**PROBLEM DESCRIPTION**. Can you reproduce, word for word, the stretch of the records below from the line containing "Where should I click to: Click the help" through the line containing "coord(466,200)", with nothing else?
## Begin
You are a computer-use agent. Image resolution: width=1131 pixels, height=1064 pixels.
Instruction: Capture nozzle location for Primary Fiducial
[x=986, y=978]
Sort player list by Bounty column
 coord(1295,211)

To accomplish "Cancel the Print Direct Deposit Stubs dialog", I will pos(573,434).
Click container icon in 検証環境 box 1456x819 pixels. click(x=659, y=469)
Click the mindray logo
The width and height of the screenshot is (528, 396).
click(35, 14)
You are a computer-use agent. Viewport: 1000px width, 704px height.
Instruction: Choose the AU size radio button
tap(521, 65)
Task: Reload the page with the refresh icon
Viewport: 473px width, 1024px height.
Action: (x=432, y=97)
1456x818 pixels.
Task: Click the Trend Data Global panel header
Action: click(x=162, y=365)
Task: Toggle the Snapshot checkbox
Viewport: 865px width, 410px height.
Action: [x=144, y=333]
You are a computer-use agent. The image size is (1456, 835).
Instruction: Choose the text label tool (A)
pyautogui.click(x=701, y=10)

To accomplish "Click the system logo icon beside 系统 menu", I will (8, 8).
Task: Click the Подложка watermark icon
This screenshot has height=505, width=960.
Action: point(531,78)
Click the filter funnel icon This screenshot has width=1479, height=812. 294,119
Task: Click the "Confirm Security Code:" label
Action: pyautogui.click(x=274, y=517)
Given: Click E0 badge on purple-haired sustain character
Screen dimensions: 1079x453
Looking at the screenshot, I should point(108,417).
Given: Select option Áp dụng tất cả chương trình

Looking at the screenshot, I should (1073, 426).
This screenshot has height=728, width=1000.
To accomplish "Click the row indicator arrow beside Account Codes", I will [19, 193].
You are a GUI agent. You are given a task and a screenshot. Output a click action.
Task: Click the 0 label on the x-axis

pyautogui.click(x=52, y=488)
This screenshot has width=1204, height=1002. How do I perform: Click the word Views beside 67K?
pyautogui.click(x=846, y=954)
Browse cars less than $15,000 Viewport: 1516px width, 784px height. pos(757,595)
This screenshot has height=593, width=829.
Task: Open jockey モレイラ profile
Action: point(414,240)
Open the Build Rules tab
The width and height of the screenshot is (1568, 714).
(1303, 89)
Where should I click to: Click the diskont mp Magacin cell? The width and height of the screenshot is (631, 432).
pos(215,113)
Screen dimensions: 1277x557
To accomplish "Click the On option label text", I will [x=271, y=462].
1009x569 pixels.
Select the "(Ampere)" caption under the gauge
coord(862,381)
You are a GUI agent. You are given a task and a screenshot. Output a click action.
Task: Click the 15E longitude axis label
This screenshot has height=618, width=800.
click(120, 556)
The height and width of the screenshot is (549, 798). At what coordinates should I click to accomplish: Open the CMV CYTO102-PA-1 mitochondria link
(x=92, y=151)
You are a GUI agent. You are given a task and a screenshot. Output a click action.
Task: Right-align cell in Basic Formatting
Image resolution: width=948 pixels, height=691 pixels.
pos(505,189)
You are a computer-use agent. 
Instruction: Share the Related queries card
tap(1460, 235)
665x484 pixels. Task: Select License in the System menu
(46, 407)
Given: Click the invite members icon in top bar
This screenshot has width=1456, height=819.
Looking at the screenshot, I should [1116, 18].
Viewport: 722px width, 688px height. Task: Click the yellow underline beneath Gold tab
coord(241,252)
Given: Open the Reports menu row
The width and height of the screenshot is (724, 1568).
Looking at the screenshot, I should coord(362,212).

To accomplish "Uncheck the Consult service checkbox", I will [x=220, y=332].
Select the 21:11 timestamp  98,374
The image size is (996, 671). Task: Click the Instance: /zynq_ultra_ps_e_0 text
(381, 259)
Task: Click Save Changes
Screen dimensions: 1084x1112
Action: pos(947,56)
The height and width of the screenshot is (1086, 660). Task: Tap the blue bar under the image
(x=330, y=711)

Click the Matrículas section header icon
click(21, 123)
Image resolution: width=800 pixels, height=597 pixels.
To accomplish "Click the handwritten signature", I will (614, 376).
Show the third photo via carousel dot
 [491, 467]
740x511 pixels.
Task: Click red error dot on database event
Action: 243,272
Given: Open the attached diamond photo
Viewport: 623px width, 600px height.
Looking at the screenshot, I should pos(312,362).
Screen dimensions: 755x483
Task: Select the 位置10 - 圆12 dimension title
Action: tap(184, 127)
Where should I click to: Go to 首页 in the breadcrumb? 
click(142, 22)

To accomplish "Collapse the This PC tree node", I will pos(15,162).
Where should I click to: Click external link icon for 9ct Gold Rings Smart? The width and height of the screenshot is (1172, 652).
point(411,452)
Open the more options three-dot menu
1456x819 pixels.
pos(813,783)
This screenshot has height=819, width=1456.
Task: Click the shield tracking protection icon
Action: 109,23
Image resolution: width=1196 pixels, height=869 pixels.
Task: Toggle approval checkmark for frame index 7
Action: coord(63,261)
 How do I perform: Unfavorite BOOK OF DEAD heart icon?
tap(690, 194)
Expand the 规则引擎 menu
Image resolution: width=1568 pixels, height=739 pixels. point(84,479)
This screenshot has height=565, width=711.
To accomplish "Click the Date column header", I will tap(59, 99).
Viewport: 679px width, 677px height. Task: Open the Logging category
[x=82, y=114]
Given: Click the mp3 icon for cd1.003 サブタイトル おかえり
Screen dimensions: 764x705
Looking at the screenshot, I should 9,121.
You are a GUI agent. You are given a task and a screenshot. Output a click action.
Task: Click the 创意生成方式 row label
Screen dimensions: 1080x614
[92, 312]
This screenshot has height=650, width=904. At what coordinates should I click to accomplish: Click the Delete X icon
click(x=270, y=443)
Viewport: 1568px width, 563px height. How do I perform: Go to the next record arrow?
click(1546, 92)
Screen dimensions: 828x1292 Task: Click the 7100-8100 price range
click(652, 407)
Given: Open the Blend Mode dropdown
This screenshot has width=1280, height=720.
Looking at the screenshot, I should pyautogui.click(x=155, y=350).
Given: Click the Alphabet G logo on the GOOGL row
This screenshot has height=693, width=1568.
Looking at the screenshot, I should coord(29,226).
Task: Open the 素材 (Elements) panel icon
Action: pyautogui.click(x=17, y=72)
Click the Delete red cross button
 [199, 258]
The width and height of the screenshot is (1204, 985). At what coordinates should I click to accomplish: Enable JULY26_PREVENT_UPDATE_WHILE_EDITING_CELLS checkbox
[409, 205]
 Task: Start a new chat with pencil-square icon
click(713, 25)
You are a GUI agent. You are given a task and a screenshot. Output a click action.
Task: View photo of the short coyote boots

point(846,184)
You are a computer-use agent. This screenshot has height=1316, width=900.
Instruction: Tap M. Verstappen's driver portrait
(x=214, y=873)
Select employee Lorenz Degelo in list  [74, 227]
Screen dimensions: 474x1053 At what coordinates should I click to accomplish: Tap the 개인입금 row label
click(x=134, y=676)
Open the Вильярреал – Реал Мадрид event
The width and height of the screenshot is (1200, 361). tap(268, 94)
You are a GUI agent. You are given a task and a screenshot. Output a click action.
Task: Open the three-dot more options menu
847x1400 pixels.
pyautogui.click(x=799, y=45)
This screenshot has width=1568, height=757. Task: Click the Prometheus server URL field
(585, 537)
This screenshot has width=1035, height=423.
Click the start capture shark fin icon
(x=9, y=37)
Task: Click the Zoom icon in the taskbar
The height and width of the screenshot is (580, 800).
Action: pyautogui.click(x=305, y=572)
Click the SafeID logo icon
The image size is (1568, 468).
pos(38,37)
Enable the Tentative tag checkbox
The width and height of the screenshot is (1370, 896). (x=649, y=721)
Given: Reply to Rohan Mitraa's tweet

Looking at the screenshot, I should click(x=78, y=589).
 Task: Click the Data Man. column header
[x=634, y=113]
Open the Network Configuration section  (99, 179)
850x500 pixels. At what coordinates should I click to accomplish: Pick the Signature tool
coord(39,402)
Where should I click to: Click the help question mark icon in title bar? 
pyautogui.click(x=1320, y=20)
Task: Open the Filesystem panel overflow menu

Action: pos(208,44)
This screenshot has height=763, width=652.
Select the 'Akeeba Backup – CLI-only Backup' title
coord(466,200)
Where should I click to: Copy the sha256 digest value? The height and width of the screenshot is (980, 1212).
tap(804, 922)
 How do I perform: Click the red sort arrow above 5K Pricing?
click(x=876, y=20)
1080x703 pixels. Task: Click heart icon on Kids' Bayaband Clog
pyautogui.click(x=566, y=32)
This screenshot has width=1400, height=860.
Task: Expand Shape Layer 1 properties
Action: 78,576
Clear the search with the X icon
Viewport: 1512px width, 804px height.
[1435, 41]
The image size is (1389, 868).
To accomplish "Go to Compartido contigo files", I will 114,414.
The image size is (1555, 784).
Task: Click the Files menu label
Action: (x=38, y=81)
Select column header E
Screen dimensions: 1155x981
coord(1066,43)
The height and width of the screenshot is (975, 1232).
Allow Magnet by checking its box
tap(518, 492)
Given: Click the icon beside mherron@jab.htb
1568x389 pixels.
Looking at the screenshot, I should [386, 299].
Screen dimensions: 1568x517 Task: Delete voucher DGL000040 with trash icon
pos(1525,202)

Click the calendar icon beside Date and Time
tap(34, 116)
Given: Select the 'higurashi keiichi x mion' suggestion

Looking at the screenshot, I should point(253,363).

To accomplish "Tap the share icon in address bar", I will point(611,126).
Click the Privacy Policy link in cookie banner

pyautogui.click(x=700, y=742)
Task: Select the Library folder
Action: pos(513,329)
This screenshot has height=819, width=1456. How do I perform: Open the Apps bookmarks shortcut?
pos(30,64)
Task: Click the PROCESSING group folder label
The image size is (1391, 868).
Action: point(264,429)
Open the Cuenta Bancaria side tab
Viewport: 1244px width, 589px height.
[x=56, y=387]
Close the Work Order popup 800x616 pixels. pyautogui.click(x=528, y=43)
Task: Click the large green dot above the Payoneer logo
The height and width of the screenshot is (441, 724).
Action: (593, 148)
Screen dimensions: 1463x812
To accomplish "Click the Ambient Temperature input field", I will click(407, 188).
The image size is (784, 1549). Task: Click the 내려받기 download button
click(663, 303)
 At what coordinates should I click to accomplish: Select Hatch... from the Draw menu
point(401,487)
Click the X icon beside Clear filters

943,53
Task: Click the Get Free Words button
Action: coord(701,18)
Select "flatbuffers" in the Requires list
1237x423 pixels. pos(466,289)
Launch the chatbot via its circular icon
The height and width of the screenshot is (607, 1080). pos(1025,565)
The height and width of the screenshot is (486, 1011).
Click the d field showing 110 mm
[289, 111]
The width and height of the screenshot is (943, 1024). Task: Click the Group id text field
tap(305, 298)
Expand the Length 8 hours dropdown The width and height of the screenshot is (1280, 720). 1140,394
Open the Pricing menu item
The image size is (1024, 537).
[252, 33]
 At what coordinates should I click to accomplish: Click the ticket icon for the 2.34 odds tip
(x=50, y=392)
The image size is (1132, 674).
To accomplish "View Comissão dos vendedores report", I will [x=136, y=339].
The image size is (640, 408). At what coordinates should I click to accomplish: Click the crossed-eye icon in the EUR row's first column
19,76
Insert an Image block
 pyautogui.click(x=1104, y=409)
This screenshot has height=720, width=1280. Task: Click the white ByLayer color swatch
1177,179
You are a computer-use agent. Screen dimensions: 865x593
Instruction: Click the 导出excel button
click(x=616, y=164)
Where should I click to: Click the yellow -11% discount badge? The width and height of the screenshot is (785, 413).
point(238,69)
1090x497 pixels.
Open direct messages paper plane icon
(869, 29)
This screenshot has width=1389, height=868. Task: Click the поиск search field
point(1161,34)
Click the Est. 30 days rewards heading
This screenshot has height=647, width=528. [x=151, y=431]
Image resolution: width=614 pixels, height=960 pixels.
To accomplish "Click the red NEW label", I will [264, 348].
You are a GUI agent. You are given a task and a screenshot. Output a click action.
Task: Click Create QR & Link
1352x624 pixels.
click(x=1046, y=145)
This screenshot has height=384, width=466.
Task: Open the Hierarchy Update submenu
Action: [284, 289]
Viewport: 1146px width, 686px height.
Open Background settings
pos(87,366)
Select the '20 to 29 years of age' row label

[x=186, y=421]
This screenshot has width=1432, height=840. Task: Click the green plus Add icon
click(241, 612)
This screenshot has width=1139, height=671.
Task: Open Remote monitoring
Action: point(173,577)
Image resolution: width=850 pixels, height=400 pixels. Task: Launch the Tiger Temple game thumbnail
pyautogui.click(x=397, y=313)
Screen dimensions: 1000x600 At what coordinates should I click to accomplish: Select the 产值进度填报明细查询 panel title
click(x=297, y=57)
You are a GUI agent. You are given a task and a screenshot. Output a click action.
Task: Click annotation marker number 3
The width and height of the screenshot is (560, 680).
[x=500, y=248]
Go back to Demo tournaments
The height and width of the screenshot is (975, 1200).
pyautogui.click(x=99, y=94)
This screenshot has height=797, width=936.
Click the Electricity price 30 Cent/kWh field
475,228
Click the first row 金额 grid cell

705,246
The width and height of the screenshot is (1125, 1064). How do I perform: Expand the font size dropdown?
## End
**TASK SOLUTION**.
Where should I click to: Click the help question mark icon in title bar? 
pyautogui.click(x=1320, y=20)
Task: Open the Filesystem panel overflow menu

Action: pos(208,44)
This screenshot has height=763, width=652.
Select the 'Akeeba Backup – CLI-only Backup' title
coord(466,200)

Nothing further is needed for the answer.